# Start of Selected passage

Token Splitter
This module includes classes and functions for splitting a token into two smaller tokens.
TokenSplitter
¶
This class includes methods for splitting a token into two smaller tokens.
__init__()
¶
Initializes the TokenSplitter and loads the necessary lemmatizer data.
split_token_words(token)
¶
Splits the input token into two smaller tokens.
If the token can be split in more than one way, it returns all possible states;
for example, 'داستانسرا' can be split into both ['داستان', 'سرا'] and
['داستانسرا'], so it returns both: [('داستان', 'سرا'), ('داستانسرا',)].
Examples:
>>> splitter = TokenSplitter()
>>> splitter.split_token_words('صداوسیماجمهوری')
[('صداوسیما', 'جمهوری')]
>>> splitter.split_token_words('صداو')

# End of Selected passage
# Start of Material shown

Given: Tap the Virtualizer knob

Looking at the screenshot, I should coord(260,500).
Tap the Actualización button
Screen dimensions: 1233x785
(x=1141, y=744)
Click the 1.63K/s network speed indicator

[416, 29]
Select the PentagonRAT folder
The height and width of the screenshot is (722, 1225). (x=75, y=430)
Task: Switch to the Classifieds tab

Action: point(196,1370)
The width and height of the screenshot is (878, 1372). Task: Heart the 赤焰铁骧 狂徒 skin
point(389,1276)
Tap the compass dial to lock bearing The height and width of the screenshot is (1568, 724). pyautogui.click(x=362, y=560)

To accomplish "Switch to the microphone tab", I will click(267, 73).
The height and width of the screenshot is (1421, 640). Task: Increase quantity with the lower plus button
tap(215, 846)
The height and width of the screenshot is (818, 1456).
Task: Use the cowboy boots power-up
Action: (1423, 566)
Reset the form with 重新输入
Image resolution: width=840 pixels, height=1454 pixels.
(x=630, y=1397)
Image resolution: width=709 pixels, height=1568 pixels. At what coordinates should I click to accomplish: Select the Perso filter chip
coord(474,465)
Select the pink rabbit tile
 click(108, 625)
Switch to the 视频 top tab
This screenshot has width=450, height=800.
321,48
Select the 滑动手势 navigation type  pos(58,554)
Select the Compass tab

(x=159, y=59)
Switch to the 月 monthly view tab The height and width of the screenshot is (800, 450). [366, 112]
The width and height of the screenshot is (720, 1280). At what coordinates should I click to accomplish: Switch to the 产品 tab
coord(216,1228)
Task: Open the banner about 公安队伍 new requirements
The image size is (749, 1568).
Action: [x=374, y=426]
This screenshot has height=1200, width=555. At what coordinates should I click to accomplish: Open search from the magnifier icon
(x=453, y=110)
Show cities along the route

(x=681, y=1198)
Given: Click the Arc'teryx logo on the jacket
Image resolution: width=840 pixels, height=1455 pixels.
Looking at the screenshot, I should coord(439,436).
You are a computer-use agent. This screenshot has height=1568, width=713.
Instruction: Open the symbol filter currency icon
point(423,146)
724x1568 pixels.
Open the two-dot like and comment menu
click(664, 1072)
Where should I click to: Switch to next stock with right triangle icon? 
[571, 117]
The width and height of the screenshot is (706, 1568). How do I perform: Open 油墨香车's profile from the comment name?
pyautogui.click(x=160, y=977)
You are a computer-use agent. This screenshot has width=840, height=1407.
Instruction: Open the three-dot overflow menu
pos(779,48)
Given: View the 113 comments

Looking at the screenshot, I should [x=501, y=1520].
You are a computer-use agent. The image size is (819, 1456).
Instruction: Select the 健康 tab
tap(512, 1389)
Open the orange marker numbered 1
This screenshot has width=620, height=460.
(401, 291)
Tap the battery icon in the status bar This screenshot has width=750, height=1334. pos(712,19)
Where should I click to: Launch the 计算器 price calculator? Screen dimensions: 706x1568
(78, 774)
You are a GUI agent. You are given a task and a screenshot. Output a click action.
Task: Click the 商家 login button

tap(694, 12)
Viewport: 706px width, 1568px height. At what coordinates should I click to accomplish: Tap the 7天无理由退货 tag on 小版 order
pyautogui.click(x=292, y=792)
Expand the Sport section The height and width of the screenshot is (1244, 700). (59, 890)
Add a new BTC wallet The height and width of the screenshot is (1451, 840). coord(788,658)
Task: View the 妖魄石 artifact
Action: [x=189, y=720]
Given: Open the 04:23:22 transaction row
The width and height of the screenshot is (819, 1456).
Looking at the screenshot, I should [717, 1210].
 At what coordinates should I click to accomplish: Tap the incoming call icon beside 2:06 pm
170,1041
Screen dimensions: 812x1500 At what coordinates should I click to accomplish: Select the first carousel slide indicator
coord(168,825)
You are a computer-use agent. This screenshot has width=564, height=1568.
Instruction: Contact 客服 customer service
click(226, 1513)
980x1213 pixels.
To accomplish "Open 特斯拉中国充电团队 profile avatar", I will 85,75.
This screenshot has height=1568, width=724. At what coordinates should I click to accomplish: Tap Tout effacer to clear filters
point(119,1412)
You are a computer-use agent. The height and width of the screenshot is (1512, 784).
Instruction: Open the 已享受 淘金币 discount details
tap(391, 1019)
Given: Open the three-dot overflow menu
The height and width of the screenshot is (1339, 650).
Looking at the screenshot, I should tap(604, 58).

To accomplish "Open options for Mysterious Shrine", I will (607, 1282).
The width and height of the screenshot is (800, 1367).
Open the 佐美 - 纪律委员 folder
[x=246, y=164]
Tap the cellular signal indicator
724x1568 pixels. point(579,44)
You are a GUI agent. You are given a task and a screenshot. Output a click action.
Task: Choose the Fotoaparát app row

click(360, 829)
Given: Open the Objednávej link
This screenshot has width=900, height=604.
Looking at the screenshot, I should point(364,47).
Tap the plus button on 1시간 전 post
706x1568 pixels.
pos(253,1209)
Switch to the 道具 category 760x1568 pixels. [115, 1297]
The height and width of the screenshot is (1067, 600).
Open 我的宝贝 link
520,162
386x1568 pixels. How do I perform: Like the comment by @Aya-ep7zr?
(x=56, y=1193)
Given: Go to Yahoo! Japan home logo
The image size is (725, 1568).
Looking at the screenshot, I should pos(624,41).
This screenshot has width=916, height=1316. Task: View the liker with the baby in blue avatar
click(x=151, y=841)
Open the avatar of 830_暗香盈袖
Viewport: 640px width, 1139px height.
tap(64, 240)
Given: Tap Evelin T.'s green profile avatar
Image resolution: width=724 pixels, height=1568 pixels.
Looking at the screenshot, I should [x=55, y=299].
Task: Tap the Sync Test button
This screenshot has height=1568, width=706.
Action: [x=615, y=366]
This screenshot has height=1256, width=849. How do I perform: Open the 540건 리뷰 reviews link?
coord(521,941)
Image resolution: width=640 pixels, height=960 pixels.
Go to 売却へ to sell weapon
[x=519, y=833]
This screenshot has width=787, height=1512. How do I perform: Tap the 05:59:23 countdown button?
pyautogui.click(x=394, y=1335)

# End of Material shown

> **Exercise task A**:
Tell whether each of these statements agrees with the Token Splitter page. Answer yes or no for each and quote the page's deciding words.
(i) The __init__ method loads lemmatizer data.
(ii) The split_token_words method splits the input token into three smaller tokens.
(iii) When a token can be split in more than one way, only one result is returned.
> **Exercise task B**:
Please reproduce the stretch of the Token Splitter page from "split_token_words(token)" through "splitter = TokenSplitter()", swapping "possible states" for "possible splits".
> **Exercise task C**:
On the Token Splitter page, what does the __init__ method load?

> **Result A**:
(i) Yes: "Initializes the TokenSplitter and loads the necessary lemmatizer data."
(ii) No: "Splits the input token into two smaller tokens."
(iii) No: "If the token can be split in more than one way, it returns all possible states"

> **Result B**:
split_token_words(token)
¶
Splits the input token into two smaller tokens.
If the token can be split in more than one way, it returns all possible splits;
for example, 'داستانسرا' can be split into both ['داستان', 'سرا'] and
['داستانسرا'], so it returns both: [('داستان', 'سرا'), ('داستانسرا',)].
Examples:
>>> splitter = TokenSplitter()

> **Result C**:
The necessary lemmatizer data.